## Directions for this task:
Reproduce precisely the lines of the listing below, starting with the line that contains "Image resolution: width=469" and stopping after the line that contains "You are a computer-use agent. Screen dimensions: 741x682"; include nothing else.

↓↓↓

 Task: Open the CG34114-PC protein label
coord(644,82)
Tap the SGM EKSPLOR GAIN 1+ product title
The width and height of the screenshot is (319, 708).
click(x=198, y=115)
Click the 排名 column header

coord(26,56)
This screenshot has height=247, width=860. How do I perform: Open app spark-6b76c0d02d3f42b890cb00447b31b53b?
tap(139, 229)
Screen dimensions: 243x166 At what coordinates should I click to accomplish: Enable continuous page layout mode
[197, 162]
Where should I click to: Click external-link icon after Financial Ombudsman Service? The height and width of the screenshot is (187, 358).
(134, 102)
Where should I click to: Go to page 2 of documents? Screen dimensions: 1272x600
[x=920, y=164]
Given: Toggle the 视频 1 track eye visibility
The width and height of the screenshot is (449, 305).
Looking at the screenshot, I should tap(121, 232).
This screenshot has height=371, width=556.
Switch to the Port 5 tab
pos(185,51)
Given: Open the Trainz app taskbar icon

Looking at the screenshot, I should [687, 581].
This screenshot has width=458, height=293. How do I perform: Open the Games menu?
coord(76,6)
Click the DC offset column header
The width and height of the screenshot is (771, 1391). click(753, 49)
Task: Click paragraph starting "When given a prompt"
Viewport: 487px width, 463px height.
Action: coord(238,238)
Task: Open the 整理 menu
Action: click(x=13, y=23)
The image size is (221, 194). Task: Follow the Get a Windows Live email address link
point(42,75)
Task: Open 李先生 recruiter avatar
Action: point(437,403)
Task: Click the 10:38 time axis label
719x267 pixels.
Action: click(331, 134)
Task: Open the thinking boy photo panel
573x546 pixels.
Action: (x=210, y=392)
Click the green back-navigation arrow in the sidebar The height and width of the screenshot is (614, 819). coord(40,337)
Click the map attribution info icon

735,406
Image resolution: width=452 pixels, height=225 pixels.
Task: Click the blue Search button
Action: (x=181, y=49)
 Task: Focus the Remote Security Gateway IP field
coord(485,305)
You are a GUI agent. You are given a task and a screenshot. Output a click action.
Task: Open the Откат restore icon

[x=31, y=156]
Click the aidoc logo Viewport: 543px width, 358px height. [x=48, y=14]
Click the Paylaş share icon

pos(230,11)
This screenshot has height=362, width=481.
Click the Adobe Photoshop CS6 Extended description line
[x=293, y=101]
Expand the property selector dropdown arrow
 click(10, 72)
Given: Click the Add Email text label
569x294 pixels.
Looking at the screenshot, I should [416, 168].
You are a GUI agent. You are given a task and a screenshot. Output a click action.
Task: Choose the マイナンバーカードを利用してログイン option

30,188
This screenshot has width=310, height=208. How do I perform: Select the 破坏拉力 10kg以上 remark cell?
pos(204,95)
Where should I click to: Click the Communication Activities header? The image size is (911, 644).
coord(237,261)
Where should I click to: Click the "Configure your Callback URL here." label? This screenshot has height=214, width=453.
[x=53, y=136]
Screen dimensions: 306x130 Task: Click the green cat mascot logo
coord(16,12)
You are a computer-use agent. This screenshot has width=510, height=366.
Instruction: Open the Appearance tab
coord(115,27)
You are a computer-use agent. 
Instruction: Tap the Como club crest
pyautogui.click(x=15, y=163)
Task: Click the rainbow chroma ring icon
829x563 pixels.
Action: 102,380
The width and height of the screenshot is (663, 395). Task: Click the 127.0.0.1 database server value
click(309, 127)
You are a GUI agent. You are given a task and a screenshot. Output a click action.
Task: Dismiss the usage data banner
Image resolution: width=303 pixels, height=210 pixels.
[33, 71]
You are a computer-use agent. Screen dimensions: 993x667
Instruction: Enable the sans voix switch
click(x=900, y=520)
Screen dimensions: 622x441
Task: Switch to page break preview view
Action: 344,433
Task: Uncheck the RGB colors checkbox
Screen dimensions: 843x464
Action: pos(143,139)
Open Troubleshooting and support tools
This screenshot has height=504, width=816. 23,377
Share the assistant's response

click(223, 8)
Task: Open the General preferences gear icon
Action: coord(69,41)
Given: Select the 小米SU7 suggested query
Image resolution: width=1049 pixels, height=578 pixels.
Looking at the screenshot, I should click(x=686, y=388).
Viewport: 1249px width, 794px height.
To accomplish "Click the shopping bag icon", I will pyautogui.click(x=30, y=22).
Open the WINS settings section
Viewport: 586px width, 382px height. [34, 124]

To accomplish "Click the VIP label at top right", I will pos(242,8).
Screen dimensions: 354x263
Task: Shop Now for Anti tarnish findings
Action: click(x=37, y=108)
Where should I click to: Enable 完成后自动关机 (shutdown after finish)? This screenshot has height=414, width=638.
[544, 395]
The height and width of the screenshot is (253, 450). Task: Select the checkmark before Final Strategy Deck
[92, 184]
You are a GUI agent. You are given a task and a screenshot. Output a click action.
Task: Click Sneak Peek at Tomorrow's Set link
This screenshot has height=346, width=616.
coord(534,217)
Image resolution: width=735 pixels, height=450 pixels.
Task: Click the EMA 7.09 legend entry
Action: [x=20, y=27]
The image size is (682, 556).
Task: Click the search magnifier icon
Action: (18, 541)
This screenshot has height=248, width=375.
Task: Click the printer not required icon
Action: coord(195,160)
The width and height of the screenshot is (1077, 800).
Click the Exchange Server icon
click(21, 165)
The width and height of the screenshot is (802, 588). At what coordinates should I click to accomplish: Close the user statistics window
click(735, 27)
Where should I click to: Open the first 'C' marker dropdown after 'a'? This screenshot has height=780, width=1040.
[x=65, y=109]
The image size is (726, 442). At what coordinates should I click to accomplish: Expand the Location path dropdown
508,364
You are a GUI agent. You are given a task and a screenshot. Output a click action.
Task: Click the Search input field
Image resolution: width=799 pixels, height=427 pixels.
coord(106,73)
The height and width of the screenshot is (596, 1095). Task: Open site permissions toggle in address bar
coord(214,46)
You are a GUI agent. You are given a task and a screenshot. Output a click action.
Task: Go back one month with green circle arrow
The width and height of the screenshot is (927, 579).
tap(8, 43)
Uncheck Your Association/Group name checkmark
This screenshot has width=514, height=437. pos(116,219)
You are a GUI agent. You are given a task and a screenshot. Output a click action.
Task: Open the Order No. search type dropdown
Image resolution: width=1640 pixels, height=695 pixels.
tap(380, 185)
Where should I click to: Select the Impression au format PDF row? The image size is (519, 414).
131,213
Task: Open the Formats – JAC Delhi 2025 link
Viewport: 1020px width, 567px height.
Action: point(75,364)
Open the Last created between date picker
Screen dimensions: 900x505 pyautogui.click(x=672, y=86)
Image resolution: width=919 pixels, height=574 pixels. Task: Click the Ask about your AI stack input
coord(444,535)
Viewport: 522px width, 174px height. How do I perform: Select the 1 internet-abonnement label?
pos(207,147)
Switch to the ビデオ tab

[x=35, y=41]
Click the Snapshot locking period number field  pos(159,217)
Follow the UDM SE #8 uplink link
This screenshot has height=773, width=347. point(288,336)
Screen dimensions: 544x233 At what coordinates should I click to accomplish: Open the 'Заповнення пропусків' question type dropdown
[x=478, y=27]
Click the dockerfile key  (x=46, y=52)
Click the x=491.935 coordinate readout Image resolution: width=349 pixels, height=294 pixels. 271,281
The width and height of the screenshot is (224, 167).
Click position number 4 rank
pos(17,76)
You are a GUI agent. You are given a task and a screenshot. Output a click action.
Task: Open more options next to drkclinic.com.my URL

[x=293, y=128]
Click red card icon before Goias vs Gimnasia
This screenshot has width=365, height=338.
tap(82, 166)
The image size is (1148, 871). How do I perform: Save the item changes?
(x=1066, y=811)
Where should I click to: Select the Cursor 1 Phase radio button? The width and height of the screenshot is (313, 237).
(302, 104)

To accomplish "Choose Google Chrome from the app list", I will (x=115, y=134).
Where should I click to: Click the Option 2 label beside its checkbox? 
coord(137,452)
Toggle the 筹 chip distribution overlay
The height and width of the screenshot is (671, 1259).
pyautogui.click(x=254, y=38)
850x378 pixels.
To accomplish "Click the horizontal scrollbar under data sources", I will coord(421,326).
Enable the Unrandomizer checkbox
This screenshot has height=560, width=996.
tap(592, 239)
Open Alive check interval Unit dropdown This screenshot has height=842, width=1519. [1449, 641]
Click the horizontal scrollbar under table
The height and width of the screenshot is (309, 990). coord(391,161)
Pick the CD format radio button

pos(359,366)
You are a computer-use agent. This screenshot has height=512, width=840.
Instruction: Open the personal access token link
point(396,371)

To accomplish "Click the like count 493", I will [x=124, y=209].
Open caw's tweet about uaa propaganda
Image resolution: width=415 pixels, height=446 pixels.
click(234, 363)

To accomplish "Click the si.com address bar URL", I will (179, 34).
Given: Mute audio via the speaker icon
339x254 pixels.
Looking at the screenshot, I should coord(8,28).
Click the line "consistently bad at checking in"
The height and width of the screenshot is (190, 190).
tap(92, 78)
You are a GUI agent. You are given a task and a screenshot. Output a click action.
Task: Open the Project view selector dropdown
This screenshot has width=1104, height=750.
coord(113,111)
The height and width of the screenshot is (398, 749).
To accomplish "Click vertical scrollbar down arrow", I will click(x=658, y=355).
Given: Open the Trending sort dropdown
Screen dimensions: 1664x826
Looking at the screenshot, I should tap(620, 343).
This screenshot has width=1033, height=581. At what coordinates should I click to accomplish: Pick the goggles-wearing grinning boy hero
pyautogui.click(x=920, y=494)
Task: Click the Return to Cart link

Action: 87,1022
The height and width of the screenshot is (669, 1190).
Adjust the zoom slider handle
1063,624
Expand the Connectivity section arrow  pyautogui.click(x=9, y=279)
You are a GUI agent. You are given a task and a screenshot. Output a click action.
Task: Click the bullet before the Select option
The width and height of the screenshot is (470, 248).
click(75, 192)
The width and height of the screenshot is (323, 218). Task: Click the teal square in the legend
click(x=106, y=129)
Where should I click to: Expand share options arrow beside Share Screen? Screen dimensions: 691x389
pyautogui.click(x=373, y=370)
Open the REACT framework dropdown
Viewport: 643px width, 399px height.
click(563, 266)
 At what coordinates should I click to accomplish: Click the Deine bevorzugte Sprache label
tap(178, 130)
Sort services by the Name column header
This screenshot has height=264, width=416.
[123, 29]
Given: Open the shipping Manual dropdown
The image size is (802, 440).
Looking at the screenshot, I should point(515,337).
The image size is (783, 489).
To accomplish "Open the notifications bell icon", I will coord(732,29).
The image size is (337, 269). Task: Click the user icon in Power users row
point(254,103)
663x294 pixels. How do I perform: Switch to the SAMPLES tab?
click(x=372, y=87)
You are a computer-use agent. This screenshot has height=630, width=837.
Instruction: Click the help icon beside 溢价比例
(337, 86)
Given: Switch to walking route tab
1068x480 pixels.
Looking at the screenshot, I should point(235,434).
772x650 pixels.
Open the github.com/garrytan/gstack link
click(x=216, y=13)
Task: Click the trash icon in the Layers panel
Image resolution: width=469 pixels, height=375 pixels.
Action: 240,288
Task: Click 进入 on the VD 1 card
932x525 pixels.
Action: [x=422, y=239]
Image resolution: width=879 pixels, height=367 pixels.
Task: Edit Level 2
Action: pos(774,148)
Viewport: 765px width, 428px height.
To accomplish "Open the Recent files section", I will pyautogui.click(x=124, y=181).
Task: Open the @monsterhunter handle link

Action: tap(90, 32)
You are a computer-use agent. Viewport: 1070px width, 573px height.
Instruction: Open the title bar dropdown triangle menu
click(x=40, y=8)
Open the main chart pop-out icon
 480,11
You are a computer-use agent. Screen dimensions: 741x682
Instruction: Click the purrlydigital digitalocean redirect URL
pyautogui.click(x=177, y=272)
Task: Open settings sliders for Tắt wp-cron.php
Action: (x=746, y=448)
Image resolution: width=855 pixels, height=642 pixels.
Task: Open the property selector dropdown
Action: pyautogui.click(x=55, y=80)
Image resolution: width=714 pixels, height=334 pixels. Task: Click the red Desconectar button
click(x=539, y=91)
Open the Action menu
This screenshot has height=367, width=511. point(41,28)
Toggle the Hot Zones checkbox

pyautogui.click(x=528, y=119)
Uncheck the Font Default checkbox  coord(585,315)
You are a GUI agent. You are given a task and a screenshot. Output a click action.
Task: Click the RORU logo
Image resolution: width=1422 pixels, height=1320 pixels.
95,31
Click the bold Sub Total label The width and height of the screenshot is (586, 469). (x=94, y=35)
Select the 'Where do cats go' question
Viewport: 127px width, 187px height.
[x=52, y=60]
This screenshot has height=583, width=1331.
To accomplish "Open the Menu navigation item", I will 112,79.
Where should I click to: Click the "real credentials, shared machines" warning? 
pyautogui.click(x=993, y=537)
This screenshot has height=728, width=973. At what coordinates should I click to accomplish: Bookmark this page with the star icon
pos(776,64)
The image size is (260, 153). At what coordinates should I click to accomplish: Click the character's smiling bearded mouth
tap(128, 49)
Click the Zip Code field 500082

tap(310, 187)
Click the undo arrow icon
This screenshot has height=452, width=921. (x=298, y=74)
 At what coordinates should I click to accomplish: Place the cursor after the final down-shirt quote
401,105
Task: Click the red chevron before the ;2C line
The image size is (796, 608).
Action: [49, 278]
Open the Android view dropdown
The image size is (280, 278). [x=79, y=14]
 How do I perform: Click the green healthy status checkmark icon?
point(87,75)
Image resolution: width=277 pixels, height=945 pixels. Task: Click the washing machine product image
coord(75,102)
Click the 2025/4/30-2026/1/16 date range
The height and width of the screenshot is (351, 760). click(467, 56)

↑↑↑

## Task solution:
Image resolution: width=469 pixels, height=375 pixels.
Action: 240,288
Task: Click 进入 on the VD 1 card
932x525 pixels.
Action: [x=422, y=239]
Image resolution: width=879 pixels, height=367 pixels.
Task: Edit Level 2
Action: pos(774,148)
Viewport: 765px width, 428px height.
To accomplish "Open the Recent files section", I will pyautogui.click(x=124, y=181).
Task: Open the @monsterhunter handle link

Action: tap(90, 32)
You are a computer-use agent. Viewport: 1070px width, 573px height.
Instruction: Open the title bar dropdown triangle menu
click(x=40, y=8)
Open the main chart pop-out icon
 480,11
You are a computer-use agent. Screen dimensions: 741x682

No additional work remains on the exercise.